Sepertinya laki-laki itu tidak sarapan, Frisca meletakkan kembali sendoknya dan bangkit.

"Aku mau ke kampus juga Bi," ujar Frisca mundur perlahan.

"Loh tadi kata Tuan, Nyonya diminta untuk istirahat. Tuan akan pulang jam sepuluh nanti. Lebih baik Nyonya sarapan saja dulu, kalau Nyonya telat makan dan sakit, bisa-bisa Tuan akan marah pada kita," ujar Bi Sophi baru saja muncul, ia meminta Frisca duduk kembali.

"Tapi... Tapi dia belum sarapan kan Bi?"

"Tuan bisa makan di luar Nyonya, jangan khawatir."

Mau tidak mau, Frisca sarapan seorang diri. Ia menikmati sarapannya untuk kali pertama di rumah Daniel, suaminya.

Betapa perhatiannya seorang Daniel padanya. Sarapan untuknya, menenangkannya, mau menjadi suami pengganti untuknya dan enggan untuk berpisah.

Beberapa jam berlalu, Frisca asik mengelilingi rumah megah Daniel sejak pagi hingga kini langkahnya terhenti di sebuah ruangan di lantai dua.

Ruangan besar di mana hanya ada sepasang sofa besar dan beberapa foto besar di dinding. Foto keluarga Daniel, benar-benar ruangan yang sangat megah dengan hiasan mahal di beberapa tempat.

"Wah, apa ini orang tua Kak Daniel?" lirih Frisca menunjuk foto laki-laki dan perempuan, mereka dengan pakaian formal dan berwibawa tanpa ekspresi.

"Kalau ini Daniel Sombong Emmanuelle," kekeh Frisca terhenti di depan foto besar milik Daniel.

Senyumannya perlahan redup saat manik matanya beralih menatap foto seorang gadis cantik berambut cokelat terang yang sangat indah. Entah siapa gadis itu, hanya ada satu fotonya di samping tepat foto Daniel.

Frisca memiringkan kepalanya dan terdiam. Menimbang-nimbang mencoba menebak siapakan wanita itu.

"Cantik sekali, siapa wanita ini? Apa pacarnya Kak Daniel yang ke selusin?" cicit Frisca begidikkan bahunya.

"Dia Sarasita!"

Suara tegas maskulin membuat Frisca menoleh ke belakang, seorang Daniel entah sejak kapan ia di sana. Laki-laki itu mendekatinya dan berdiri di samping Frisca menatap foto wanita yang membuat Frisca bertanya-tanya.

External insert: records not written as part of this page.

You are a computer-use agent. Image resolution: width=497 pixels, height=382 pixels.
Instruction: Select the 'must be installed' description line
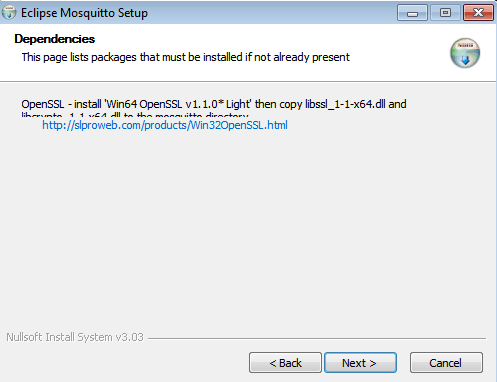pos(186,57)
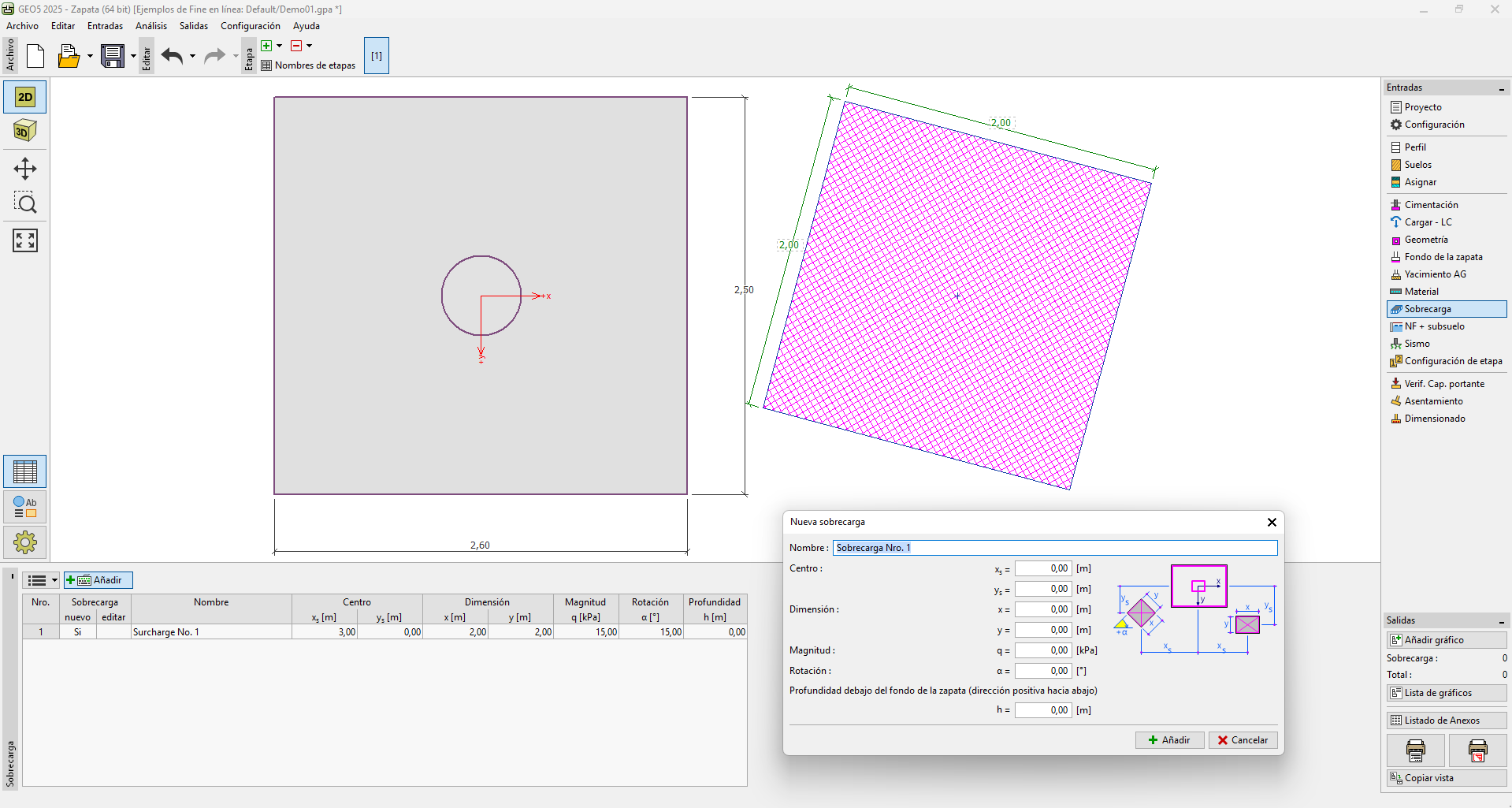Activate the zoom region tool
1512x808 pixels.
point(25,203)
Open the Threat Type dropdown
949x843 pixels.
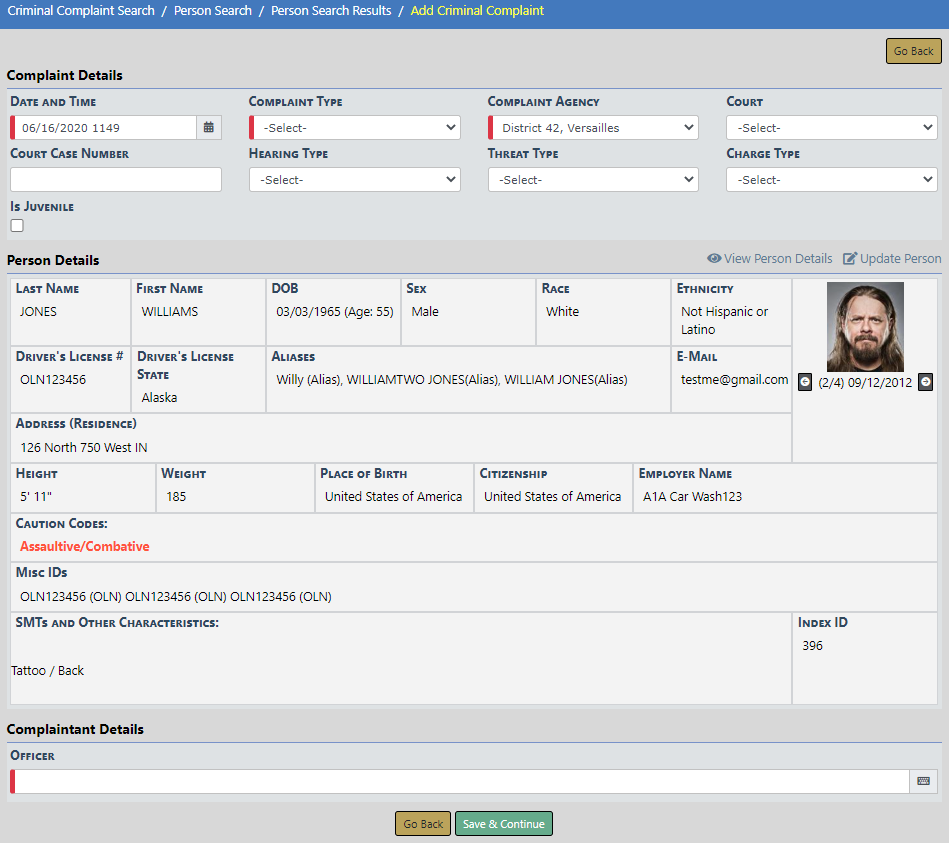[x=594, y=180]
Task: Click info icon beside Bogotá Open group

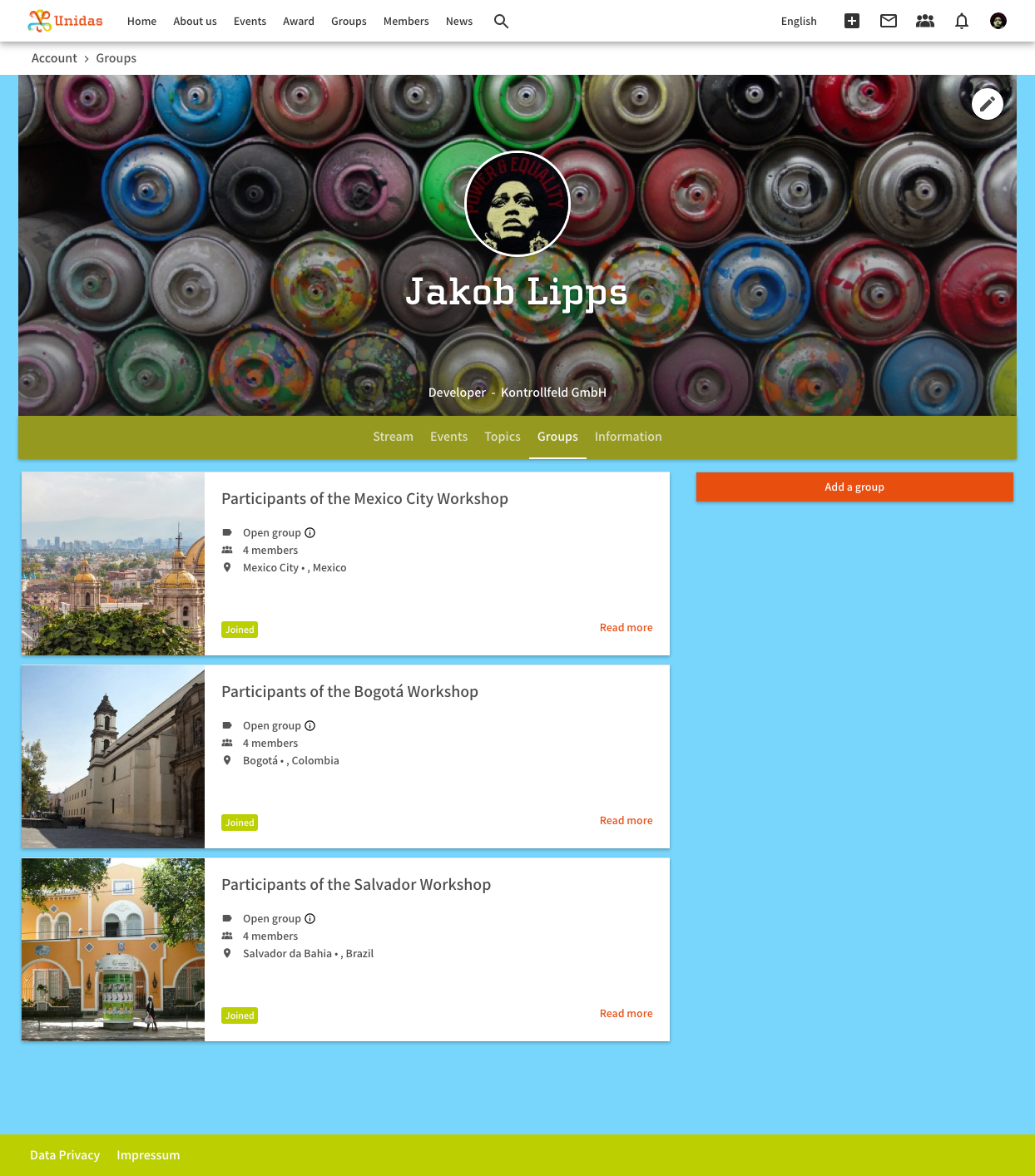Action: tap(310, 726)
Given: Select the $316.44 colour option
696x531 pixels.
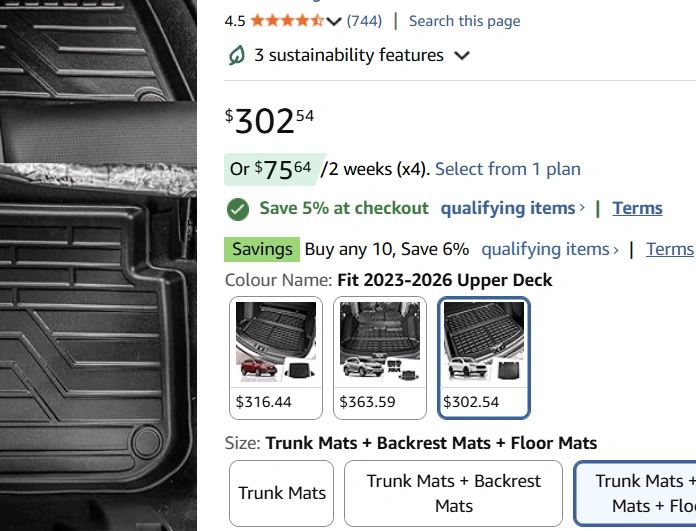Looking at the screenshot, I should 276,357.
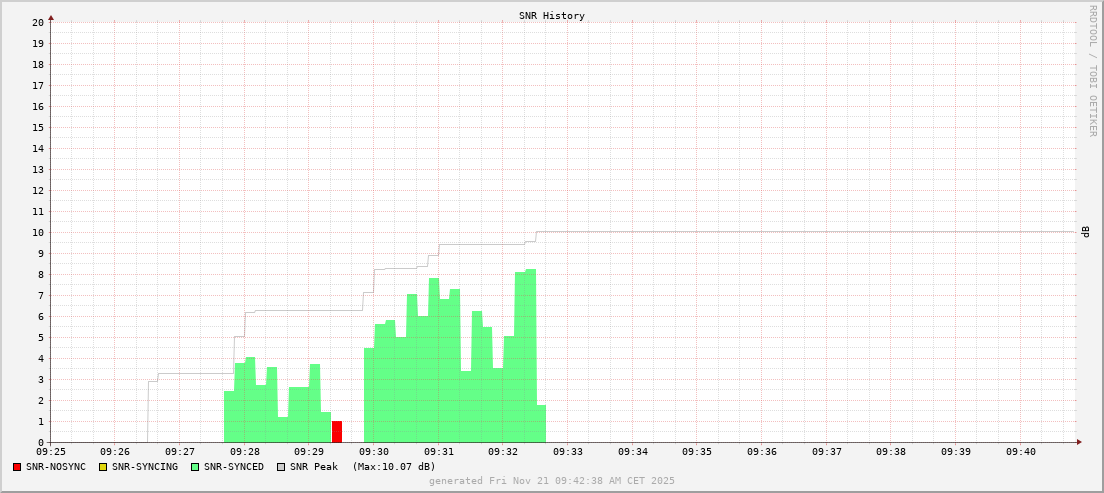Click the green SNR-SYNCED legend swatch
The image size is (1104, 493).
click(195, 467)
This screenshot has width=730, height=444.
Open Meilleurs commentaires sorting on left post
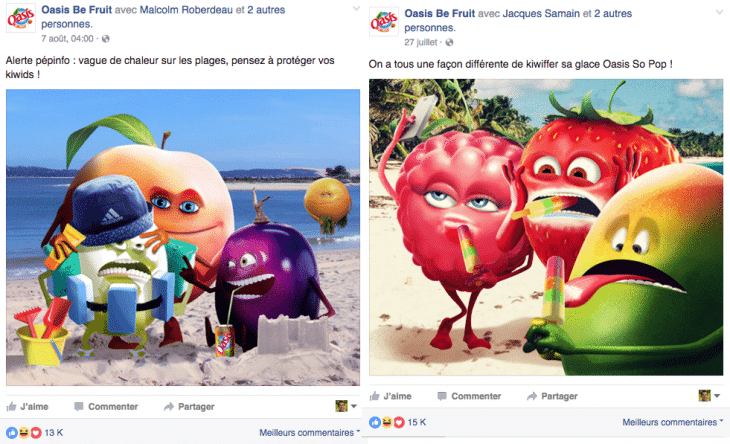point(310,433)
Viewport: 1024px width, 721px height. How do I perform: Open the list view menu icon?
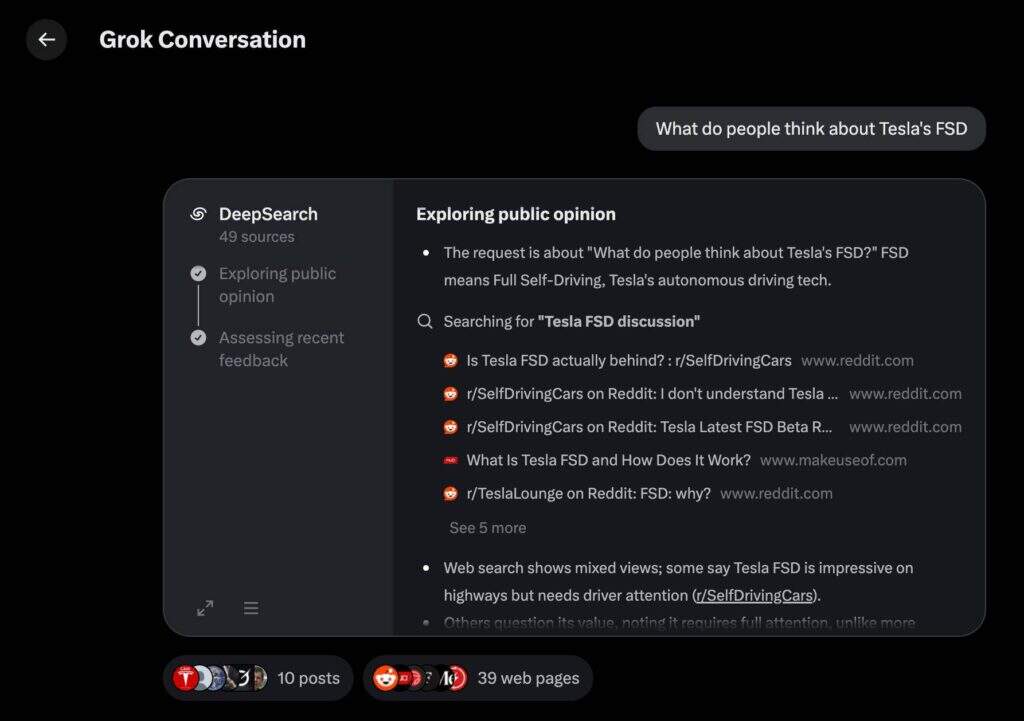[x=251, y=608]
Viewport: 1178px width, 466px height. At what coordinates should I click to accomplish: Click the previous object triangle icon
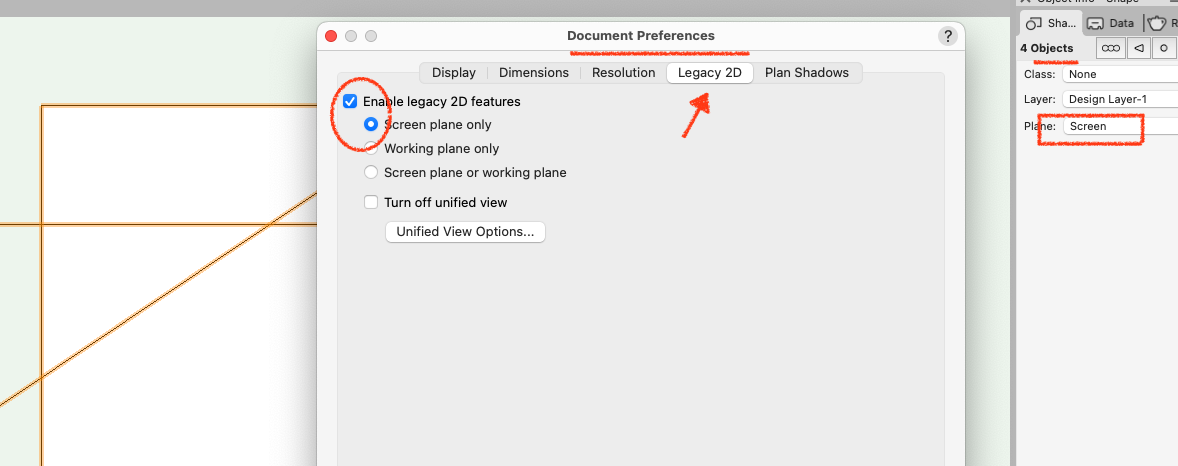[x=1138, y=48]
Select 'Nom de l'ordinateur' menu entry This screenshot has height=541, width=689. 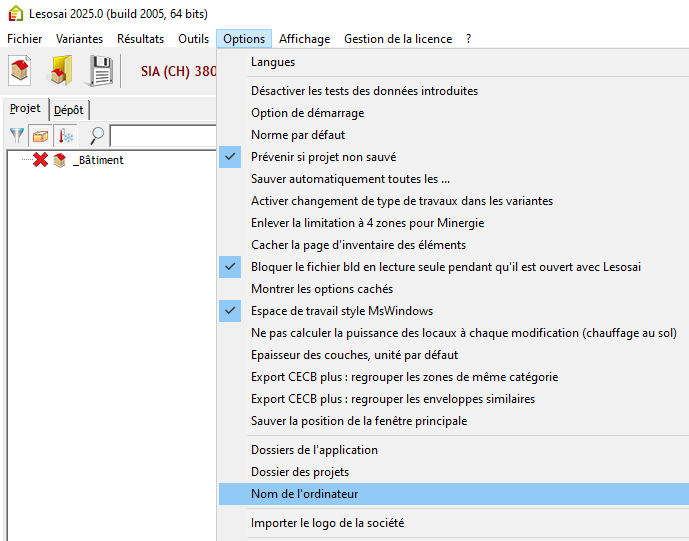[304, 494]
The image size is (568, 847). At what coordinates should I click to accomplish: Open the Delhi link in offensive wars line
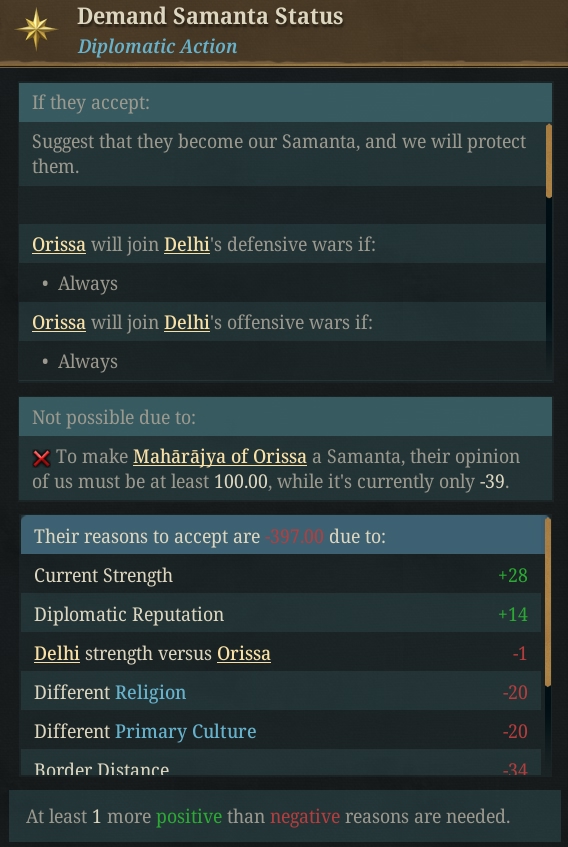tap(187, 322)
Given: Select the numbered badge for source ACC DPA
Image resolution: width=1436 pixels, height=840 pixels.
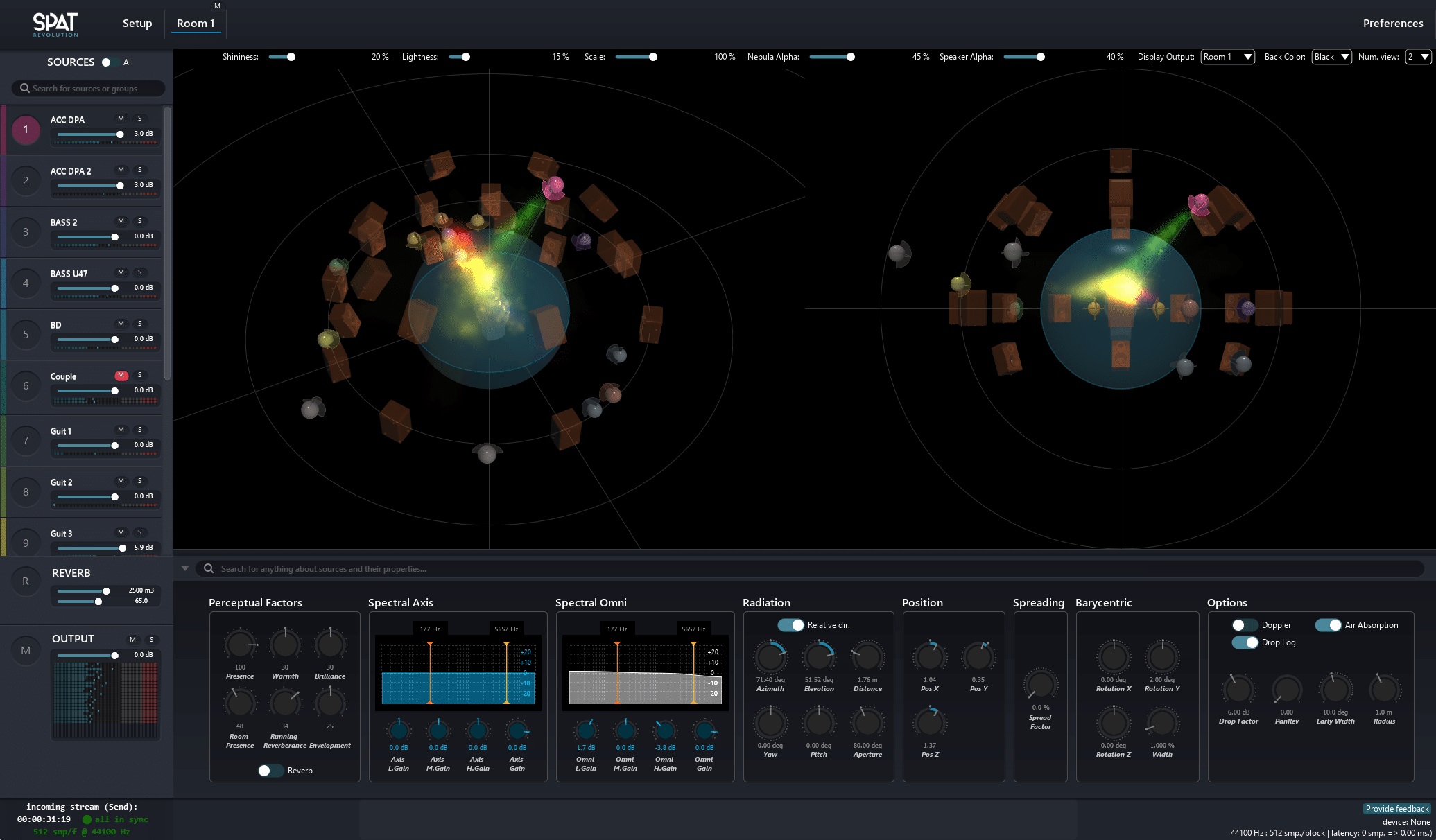Looking at the screenshot, I should coord(26,129).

"Kok sudah pulang?" tanya Frisca.

"Harusnya kan aku libur, hari pertama menikah aku meninggalkan istriku di rumah sendirian. Tidak adil, bukan?" jawab Daniel membungkam Frisca.

Sebisa mungkin Frisca mengelaknya, ia berdehem pelan dan menggeleng pelan kembali menatap foto gadis di hadapannya.

"Siapa ini? Sarasita itu siapa? Pacarmu ya?" tanya Frisca dengan nada sedikit tidak mengenakkan. Dari banyak baju perempuan di lemari kamarnya hingga foto wanita, Frisca menebak kalau laki-laki ini pasti buaya darat.

"Adikku. Dia meninggal kecelakaan saat berusia tujuh belas tahun, di Manhattan."

Terkejut Frisca mendengarnya, spontan ia membalikkan badannya menatap Daniel. Baru tahu ia kalau Daniel ternyata memiliki seorang Adik meskipun sudah tiada.

"Dia... Dia sudah tia...."

Ucapan Frisca terhenti saat Daniel membalikkan badan Frisca dan mendekapnya dari belakang, meletakkan dagunya di pucuk kepala Frisca, menatap foto gadis cantik yang berada di dinding tepat di hadapan mereka berdua.

"Aku sangat menyayangi Sarasita, kehilangan dia membuatku gila, Sayang. Sampai akhirnya aku kenal dengan Kakakmu, melihatmu dan Dante membuat aku rindu dengan Sarasita." Daniel menunduk dan menatap wajah Frisca dari sisi wajah gadis itu, "itulah alasan mengapa aku sangat menginginkanmu, Frisca. Lebih dari rasa sayang dan cinta biasa, aku ingin kau menggantikan sesuatu berharga milikku yang sudah tiada. Hanya kau yang bisa, Sayang."

Deg...

Jantung Frisca berdetak lebih cepat. Ia merasakan debaran dada Daniel yang kini mendekapnya hangat.

"A... Aku?"

Daniel mengangguk antusias.

"Heem, hanya kau dan tidak ada yang lain. Jadi kau, jangan pernah berharap pergi selagi kau berada dalam naunganku, Sayang."